=== Problems and tasks ===
**a)** In the Huffman compression page, which published work is the compressor derived from?
**b)** Using the Huffman compression page, explain why the splay tree is updated after each byte.
**c)** Reproduce the Huffman compression page's text from "1 :: A simple, copyright" to "ACM, August 1988.".

Adaptive Huffman Compression

Sections.
C Interface
Data Structures
Data Structure Allocation
Compression
Expansion
Tcl Interface
Make.
Object.
compile "'-Dsplashgif=\"[pwd]/$doc/../img/splash.gif\"'" -c -o [
  export object
] [
  export implementation
] -- -list [import interface] [export interface]
   
top

1 :: A simple, copyright and patent free compressor/decompressor.

Derived from the copyrighted work:

"Application Of Splay Trees To Data Compression" by Douglas W. Jones, Communications of the ACM, August 1988.

   
   

C Interface

   
top
 
section    top
 
section    top

4. wyrm-huff.h :: The details of the algorithm are given in

"Application Of Splay Trees To Data Compression" by Douglas W. Jones, Communications of the ACM, August 1988

The Huffman code for a byte depends on its position in a splay tree; the more frequent the letter, the higher it is placed, and the shorter its code. The tree is updated after each byte so it is always the best guess to date of the actual frequency.

=== Given information ===
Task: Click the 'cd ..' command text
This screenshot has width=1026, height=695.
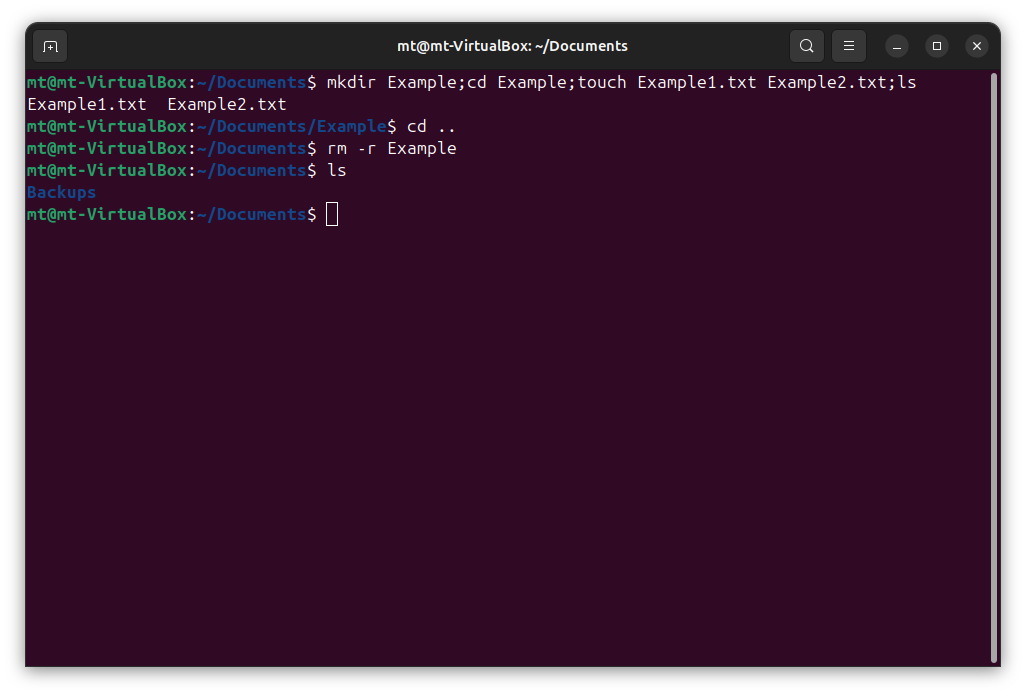Action: pos(431,126)
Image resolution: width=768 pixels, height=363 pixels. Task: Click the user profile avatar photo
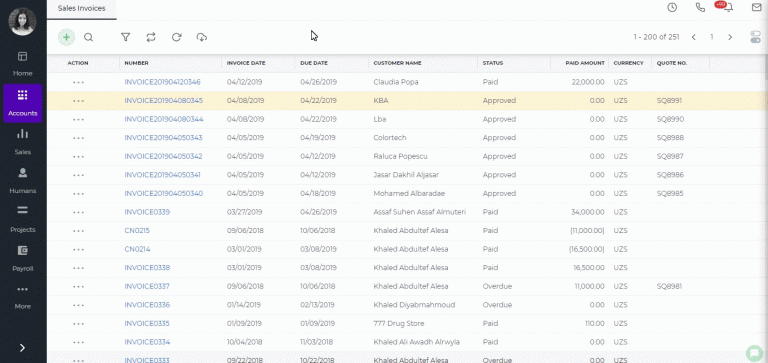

=== Task-by-task outputs ===
**a)** "Application Of Splay Trees To Data Compression" by Douglas W. Jones, Communications of the ACM, August 1988.

**b)** The tree is updated after each byte so that it is always the best guess to date of the actual frequency of each byte. That matters because a byte's code depends on its place in the tree: more frequent letters sit higher and get shorter codes.

**c)**
1 :: A simple, copyright and patent free compressor/decompressor.

Derived from the copyrighted work:

"Application Of Splay Trees To Data Compression" by Douglas W. Jones, Communications of the ACM, August 1988.